Nunca, em minha ínfima existência, cheguei a refletir sobre a morte. Nem mesmo quando me fez derramar incessantes lágrimas ao levar alguém que amava. O tempo todo achei que devia apenas me preocupar com o presente, nada de me atordoar com o que podia ou não acontecer no futuro. Talvez por isso julgavam-me leviana demais. Acho que de fato o era, por influência dos poetas árcades que sussurravam "Carpe Diem" em meu ouvido nos dias de monotonia ou por intrínseca devoção ao hoje e seus mistérios.

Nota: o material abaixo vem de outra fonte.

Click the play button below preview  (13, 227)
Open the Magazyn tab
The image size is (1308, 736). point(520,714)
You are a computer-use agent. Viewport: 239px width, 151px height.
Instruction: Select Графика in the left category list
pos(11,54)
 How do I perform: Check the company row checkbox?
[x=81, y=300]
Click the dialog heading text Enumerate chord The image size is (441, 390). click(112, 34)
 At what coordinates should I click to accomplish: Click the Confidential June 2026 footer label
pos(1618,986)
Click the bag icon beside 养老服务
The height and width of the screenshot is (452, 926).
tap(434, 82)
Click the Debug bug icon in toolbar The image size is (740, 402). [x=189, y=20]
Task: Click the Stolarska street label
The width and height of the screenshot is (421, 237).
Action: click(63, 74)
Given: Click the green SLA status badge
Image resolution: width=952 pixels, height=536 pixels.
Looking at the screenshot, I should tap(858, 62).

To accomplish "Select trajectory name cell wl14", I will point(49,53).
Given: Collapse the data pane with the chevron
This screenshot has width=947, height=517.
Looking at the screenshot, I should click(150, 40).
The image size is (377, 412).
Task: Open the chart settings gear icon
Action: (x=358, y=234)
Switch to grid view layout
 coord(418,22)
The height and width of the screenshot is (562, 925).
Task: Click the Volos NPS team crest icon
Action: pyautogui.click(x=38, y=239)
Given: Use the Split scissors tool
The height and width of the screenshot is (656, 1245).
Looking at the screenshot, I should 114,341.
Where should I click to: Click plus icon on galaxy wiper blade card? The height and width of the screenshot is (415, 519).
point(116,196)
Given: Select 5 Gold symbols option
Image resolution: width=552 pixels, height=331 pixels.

Não preciso de argumentos, não aqui onde estou. É frio, e escuro como uma noite sem luar. Nada vejo além de sombras. As sombras do meu passado se fazem mais presentes que nunca. Sinto falta da luz do sol, dos dias de chuva, do cantar dos pássaros... Até mesmo a pouco saudável vida urbana me deixou saudades.
Aqui o sol sempre se esconde, a chuva nunca cai e os pássaros além de tristes são mudos. Presumo que tenham morrido, como quem vos escreve. Ah, se pudesse abraçar meus pais pela última vez, dizer o quanto os amo e desculpar-me por, na maioria das vezes, ter sido incapaz de expressar com exatidão o que eles significam pra mim.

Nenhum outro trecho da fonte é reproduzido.